Anti-Reptile Glass

The main problem with crocodiles is how fast they can be on land. First you’re all like, “Oh, they’re just crocodiles, slow things that they are, ho-ho!”

And then… bam, they get ya. Only tiny little legs, but they move faster than that one time when you saw a spider over the door and you thought you’d make a run for it and you felt something land on your neck as you dived in. And spiders are way faster than they have any right to be. I mean, I know they have more legs, but they’re still comparatively tiny, so it’s just not fair.

What was I saying? Oh yeah, crocodiles. Not super fast, but faster than you think.

If I lived near water, I think I’d have to commission a glass house. Like, glass everything, despite it not being the done thing in Melbourne. Glass balustrades would be especially featured, because they’re quite delicate and pretty and a wonderful addition to any home, but everything else would be glass. I might consider frosting for the bathroom, but while that would offer a degree of privacy, it would sacrifice the ability to see crocodiles coming when you’re at your most vulnerable, so maybe that’s an overall bad idea. Just the balustrades then, and the rest of the walls can be your garden variety glass.
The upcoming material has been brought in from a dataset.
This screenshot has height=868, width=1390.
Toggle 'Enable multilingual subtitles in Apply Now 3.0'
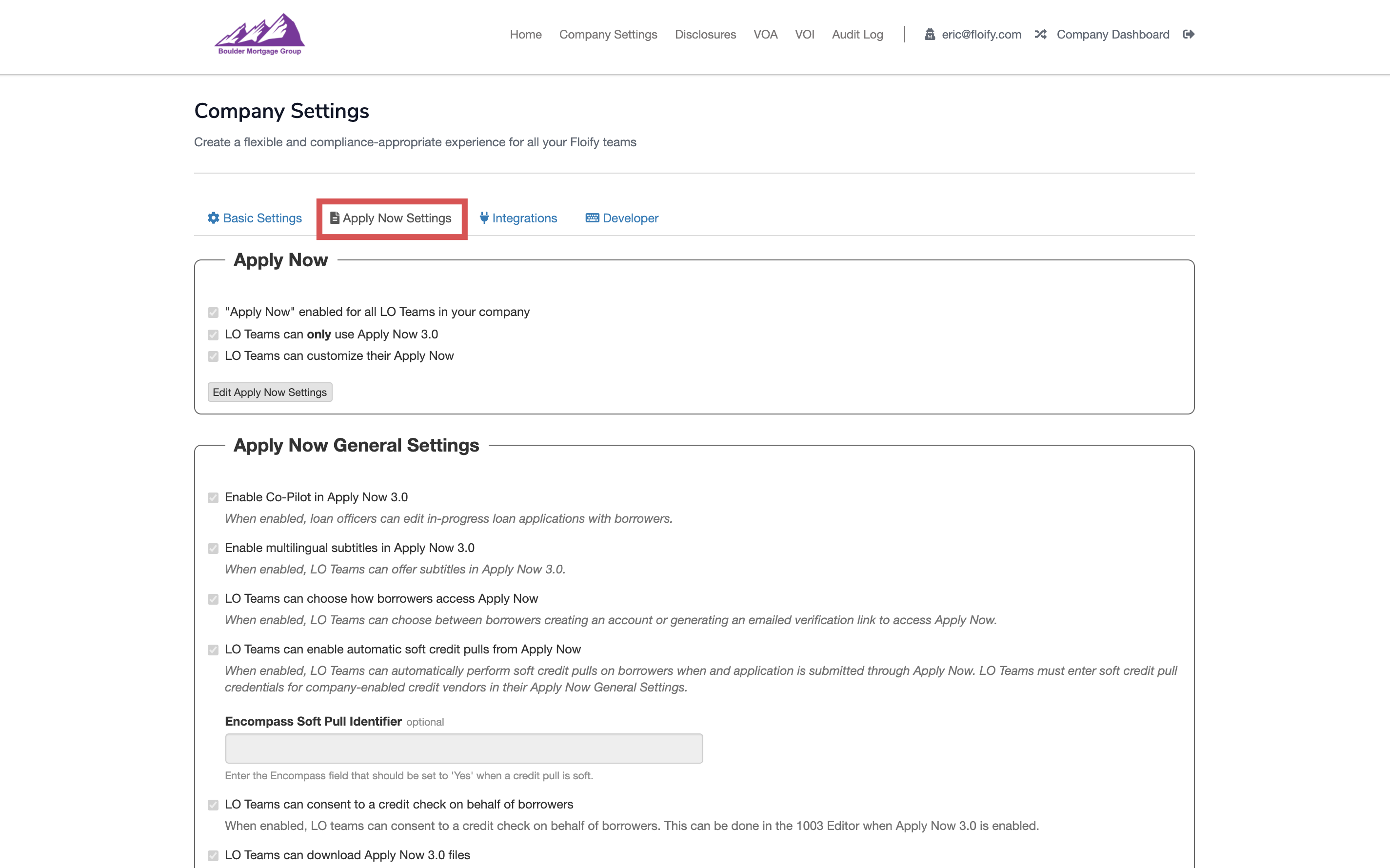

Well, not garden variety…it’d have to be reinforced, to keep away the crocodiles, and maybe other, similar fresh and saltwater reptiles. It would entirely depend on the home, and where you chose to build this legendary glass house. It would be legendary, of course. People would come from far and wide to see how you’ve managed to create something so elegant, and yet so resistant to crocodiles. You could probably rake in some money from tourism, and then use that money to buy your very own Melbourne glazing company, after which you’ll be able to make glass houses for everyone. Then you’ll have an entire city of folks in their reinforced glass homes with lovely glass balustrades, laughing at the crocodiles as they make their futile attempts to enter.